Chapter 2 Data sources
We acquired our data through the NYC Open Data Website. It contains free public data published by New York City agencies and other partners. Specifically, we attained data from the Police Department data (NYPD) data set. The online database provides api and .csv version of data.
The primary data sources of this project are NYPD Complaint Data Historical and NYPD Arrests Data (Historic).
We also consider the missing value situation of several other data sets. Including Motor vehicle Collisions and Crashes, Arrest Data (YTD), Complaint Data (YTD), Criminal Court Summons (historical), Criminal Court Summons (YTD), Hate Crimes, Shooting Incident Data (historical), and Shooting Incident Data (YTD).
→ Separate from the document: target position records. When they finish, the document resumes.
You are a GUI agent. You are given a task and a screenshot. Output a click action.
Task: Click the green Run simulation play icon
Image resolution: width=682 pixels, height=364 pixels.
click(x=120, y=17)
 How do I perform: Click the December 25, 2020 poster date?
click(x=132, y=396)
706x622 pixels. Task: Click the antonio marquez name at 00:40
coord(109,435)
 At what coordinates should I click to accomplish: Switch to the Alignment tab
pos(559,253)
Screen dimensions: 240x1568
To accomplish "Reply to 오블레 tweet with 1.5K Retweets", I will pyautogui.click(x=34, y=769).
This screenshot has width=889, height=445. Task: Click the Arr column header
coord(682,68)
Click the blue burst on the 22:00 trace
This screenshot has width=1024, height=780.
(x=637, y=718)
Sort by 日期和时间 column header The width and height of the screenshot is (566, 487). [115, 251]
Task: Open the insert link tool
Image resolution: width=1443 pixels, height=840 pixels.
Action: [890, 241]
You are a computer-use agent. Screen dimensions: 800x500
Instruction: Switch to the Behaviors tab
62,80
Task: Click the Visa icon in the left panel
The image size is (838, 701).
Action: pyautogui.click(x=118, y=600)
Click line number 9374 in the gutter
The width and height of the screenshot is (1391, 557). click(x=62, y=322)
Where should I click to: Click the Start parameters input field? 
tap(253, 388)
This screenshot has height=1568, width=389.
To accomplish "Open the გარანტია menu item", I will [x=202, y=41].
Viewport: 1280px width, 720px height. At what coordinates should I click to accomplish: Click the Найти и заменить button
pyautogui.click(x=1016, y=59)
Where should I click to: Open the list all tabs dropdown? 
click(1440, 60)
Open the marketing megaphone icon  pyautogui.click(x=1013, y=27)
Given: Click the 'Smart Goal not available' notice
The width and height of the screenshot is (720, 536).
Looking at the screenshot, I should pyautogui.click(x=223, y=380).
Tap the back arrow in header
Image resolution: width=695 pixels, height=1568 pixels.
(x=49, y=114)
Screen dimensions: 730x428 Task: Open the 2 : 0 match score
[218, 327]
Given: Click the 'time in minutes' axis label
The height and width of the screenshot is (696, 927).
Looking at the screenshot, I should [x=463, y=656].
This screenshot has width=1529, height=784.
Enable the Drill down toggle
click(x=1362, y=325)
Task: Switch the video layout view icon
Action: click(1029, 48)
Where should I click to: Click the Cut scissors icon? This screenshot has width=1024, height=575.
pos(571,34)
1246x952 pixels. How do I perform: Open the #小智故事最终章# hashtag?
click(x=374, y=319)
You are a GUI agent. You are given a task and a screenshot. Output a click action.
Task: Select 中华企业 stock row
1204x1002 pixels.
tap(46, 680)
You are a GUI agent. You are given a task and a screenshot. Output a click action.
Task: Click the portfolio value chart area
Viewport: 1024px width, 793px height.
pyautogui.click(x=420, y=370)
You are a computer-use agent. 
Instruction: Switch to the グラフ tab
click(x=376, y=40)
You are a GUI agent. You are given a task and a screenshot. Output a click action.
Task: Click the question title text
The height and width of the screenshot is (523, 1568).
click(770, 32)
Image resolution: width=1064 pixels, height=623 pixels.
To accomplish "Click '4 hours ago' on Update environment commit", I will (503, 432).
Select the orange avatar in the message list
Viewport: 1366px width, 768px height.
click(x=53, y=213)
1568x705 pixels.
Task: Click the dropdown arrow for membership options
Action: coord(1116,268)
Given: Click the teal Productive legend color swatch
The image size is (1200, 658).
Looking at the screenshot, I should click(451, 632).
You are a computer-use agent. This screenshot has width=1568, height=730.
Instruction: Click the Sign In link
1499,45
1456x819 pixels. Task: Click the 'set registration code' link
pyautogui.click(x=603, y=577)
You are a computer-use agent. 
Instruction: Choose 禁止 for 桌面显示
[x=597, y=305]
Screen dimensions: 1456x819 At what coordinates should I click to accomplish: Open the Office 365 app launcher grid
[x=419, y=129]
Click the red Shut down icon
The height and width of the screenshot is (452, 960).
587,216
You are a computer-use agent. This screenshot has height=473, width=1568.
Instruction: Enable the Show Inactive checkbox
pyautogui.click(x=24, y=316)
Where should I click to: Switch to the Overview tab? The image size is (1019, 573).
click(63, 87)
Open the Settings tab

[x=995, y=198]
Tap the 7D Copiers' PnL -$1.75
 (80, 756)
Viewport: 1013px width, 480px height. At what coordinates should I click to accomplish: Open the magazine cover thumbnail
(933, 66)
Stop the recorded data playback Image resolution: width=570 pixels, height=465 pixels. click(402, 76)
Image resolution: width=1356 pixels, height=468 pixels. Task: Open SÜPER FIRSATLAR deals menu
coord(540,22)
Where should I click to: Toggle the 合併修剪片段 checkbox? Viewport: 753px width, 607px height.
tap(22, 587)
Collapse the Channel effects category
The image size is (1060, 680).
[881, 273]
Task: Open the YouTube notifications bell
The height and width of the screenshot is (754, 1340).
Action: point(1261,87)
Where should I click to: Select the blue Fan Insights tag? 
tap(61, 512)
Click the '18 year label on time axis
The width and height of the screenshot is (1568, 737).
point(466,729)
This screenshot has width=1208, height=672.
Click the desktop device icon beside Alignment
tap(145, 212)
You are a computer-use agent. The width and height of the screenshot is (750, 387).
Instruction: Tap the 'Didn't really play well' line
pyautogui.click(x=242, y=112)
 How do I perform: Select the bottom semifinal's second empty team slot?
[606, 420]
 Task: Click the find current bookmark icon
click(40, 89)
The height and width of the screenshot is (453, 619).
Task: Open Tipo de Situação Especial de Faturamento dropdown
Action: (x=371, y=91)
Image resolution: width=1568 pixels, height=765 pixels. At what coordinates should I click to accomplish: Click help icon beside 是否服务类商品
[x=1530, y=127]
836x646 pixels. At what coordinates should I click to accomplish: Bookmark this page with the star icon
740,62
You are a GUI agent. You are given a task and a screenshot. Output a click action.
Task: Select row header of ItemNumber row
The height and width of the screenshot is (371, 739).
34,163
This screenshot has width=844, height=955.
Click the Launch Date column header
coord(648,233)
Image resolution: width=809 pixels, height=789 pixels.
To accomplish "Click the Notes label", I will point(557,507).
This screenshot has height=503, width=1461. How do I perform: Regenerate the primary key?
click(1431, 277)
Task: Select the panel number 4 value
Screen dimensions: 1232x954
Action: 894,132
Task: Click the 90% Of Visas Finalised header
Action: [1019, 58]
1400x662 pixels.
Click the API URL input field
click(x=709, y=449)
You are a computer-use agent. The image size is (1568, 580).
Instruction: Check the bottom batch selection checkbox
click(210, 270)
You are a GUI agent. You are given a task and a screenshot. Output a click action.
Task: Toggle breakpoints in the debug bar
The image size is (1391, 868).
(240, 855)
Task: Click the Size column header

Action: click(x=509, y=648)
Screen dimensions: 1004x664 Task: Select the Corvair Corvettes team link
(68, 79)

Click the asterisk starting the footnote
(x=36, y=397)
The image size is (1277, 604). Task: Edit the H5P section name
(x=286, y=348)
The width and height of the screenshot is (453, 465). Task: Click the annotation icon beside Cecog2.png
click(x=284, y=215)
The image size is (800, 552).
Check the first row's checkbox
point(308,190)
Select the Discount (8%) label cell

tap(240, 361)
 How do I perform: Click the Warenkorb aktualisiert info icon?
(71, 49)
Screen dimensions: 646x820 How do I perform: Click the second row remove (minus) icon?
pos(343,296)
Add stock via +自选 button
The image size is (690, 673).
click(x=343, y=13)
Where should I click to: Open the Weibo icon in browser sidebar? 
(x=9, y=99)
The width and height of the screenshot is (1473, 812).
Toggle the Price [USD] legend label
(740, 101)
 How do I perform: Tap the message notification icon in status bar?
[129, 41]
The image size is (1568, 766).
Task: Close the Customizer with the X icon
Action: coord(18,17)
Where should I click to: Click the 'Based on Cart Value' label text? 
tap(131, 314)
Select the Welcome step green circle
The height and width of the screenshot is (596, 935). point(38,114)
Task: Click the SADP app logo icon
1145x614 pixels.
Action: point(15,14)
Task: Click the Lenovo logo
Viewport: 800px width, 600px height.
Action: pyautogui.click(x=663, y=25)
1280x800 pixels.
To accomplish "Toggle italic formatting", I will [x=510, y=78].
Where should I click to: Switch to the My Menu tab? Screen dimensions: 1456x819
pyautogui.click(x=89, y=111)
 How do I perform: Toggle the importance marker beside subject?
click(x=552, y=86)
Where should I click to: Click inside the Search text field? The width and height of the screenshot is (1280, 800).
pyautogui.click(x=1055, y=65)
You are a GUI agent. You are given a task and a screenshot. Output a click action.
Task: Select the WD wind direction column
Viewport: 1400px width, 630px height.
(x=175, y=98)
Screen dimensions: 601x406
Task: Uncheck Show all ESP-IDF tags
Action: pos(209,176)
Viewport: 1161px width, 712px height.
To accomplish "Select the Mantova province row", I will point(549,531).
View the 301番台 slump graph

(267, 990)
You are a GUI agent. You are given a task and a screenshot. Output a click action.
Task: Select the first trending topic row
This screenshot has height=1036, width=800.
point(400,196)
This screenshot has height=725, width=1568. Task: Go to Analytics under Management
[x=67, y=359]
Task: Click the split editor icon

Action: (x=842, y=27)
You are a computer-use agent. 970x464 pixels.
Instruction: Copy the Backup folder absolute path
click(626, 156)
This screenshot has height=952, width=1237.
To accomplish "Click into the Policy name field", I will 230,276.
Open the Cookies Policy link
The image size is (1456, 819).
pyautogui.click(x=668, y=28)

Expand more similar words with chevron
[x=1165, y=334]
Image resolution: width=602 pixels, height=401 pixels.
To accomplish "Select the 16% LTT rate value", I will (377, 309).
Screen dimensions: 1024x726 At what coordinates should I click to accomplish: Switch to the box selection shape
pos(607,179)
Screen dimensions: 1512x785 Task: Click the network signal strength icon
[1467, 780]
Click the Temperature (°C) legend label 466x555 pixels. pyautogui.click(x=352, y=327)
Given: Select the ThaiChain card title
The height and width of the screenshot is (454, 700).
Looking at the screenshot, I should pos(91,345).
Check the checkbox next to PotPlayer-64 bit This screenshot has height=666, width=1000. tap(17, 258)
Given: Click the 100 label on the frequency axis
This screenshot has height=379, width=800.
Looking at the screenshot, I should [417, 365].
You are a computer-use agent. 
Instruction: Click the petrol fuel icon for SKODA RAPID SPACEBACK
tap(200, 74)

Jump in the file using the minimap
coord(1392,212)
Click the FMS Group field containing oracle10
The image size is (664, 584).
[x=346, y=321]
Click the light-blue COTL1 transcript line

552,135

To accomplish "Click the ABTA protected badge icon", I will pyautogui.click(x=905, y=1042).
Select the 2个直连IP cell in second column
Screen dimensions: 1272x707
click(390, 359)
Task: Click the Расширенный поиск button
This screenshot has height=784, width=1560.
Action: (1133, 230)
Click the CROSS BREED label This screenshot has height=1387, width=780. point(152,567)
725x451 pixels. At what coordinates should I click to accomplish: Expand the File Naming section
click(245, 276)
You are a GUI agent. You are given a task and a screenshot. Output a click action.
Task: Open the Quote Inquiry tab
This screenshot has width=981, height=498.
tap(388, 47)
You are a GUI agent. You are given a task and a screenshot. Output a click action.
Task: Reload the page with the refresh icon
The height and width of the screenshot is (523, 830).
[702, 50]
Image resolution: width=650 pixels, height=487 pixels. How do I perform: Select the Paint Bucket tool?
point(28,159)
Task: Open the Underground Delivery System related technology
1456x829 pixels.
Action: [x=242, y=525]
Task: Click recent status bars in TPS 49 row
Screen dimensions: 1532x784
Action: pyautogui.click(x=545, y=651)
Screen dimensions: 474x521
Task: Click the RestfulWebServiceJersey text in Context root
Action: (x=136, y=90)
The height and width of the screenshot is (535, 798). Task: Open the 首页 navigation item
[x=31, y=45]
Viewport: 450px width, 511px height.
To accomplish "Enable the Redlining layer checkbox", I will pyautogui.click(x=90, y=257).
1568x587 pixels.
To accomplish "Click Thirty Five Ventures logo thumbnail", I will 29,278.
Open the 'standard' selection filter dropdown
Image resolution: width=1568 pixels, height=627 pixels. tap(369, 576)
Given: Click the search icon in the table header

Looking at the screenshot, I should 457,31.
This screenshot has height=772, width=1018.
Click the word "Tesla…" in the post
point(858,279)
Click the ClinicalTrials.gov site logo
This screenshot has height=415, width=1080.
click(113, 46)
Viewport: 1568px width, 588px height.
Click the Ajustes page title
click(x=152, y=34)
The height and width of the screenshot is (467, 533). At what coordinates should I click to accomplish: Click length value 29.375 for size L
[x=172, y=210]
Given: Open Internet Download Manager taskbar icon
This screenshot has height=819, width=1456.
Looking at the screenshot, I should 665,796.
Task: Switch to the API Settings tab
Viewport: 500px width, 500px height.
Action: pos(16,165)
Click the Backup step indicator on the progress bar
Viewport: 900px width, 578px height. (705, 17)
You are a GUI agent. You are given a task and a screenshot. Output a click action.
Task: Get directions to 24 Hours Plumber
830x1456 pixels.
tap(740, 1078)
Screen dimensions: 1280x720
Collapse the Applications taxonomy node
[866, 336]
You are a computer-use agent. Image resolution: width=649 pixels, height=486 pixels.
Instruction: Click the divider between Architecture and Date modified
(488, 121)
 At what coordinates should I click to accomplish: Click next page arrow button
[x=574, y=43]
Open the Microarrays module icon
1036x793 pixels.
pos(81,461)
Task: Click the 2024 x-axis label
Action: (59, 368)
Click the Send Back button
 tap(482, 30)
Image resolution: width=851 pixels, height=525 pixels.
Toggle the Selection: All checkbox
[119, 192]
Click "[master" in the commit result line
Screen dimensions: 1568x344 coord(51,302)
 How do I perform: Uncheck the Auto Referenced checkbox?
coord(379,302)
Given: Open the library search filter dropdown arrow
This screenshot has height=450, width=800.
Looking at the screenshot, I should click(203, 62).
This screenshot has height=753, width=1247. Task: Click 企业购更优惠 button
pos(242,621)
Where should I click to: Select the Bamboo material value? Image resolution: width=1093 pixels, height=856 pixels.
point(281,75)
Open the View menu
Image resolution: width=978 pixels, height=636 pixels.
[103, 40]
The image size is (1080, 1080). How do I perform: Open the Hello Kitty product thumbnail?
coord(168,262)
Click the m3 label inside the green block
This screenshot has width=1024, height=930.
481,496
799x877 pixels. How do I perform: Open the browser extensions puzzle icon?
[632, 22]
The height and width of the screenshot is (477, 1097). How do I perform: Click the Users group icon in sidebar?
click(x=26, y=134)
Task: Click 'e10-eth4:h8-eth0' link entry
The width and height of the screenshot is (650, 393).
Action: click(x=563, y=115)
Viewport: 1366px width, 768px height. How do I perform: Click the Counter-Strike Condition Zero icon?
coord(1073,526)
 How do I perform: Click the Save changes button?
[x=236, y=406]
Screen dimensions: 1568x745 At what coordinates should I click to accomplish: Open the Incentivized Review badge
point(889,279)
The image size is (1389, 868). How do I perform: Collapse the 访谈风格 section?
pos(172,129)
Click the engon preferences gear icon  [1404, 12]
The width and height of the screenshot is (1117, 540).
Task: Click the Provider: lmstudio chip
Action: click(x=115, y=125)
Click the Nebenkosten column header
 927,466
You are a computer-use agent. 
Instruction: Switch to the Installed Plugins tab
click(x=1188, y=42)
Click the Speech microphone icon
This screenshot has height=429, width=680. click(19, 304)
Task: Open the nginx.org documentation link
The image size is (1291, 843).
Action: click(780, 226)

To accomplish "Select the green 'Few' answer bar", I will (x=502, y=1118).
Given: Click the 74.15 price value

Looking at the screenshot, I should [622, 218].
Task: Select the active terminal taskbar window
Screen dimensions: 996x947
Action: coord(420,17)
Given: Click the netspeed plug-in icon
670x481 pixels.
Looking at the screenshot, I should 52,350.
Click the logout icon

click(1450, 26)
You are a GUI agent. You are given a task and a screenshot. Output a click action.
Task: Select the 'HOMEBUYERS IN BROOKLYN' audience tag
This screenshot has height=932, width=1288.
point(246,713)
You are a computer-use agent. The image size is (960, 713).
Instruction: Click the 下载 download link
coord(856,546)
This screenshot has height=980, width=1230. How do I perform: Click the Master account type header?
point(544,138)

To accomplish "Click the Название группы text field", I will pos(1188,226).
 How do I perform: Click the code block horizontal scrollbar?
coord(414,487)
One can easily find these data sets on the original data provider website NYC Open Data Website, or check our Google Drive collection.
2.1 NYPD Complaints Dataset
NYPD Complaint Data Historical data set includes all valid felony, misdemeanor, and violation crimes reported to the New York City Police Department (NYPD) from 2006 to the end of last year (2019). For additional details, please see the attached data dictionary in the ‘About’ section. (Source)
Variables | Description |
---|---|
RPT_DT | Date in %m/%d/%y, Date event was reported to police |
OFNS_DESC | Text, Description of internal classification corresponding with KY code (more general category than PD description) |
2.2 NYPD Arrest Dataset
NYPD Arrests Data (Historic) includes a list of every arrest in NYC going back to 2006 through the end of the previous calendar year. This is a breakdown of every arrest effected in NYC by the NYPD going back to 2006 through the end of the previous calendar year. This data is manually extracted every quarter and reviewed by the Office of Management Analysis and Planning before being posted on the NYPD website. Each record represents an arrest effected in NYC by the NYPD and includes information about the type of crime, the location and time of enforcement. In addition, information related to suspect demographics is also included. (Source)
Variables | Description |
---|---|
LAW_CAT_CD | Factor, Level of offense: felony, misdemeanor, violation |
ARREST_DATE | Date in %m/%d/%y, Exact date of arrest for the reported event |
ARREST_BORO | Factor, Borough of arrest. B(Bronx), S(Staten Island), K(Brooklyn), M(Manhattan), Q(Queens) |
Latitude | Text, Latitude coordinate for Global Coordinate System, WGS 1984, decimal degrees (EPSG 4326) |
Longitude | Text, Longitude coordinate for Global Coordinate System, WGS 1984, decimal degrees (EPSG 4326) |
2.3 Other Data Sets
For more details on data sets mentioned above other than Complaints and Arrest, please check Chapter 04-Cleaning.
2.4 Featured Variables
There are some specific columns that we were concentrate on:
LAW_CAT_CD: Level of offense: felony, misdemeanor, violation
ARREST_DATE: Exact date of arrest for the reported event
ARREST_BORO: Borough of arrest. B(Bronx), S(Staten Island), K(Brooklyn), M(Manhattan), Q(Queens)
Latitude: Latitude coordinate for Global Coordinate System, WGS 1984, decimal degrees (EPSG 4326)
Longitude: Longitude coordinate for Global Coordinate System, WGS 1984, decimal degrees (EPSG 4326)
Definitions of other variables can be found at our Google Drive data collection.